- **WHAT YOU WILL DO**
Make an exact copy of the records, with the images left out.
═══ MATERIAL SHOWN
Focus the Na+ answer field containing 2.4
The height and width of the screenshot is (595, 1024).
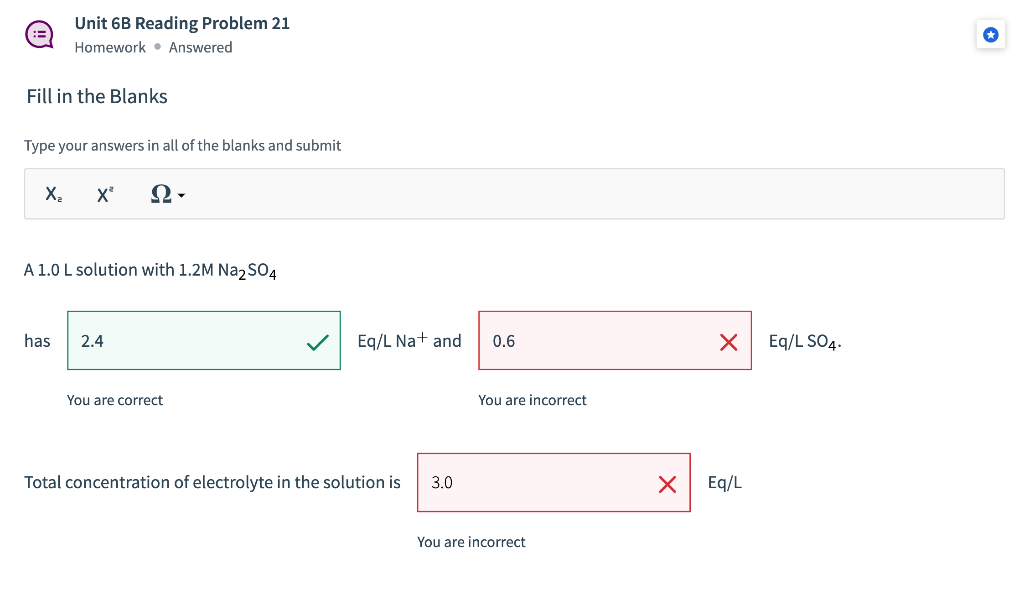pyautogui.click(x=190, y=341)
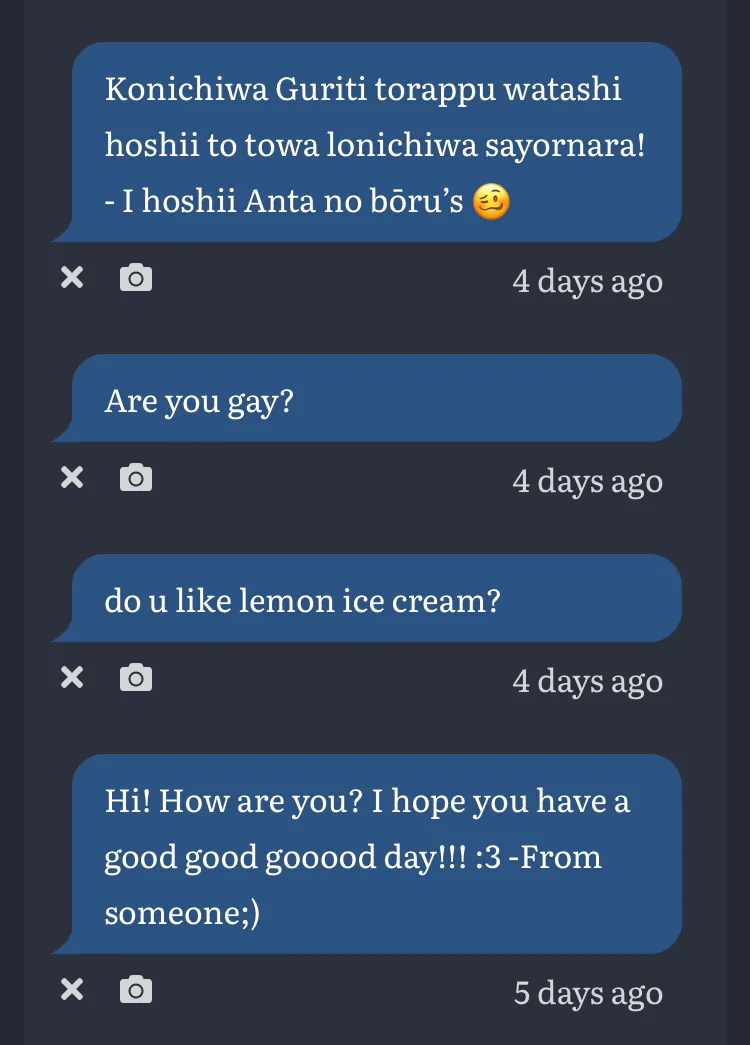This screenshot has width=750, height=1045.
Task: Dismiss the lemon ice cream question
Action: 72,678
══════
- **RESPONSE AREA**
Focus the Na+ answer field containing 2.4
The height and width of the screenshot is (595, 1024).
pyautogui.click(x=190, y=341)
This screenshot has width=750, height=1045.
Task: Dismiss the lemon ice cream question
Action: 72,678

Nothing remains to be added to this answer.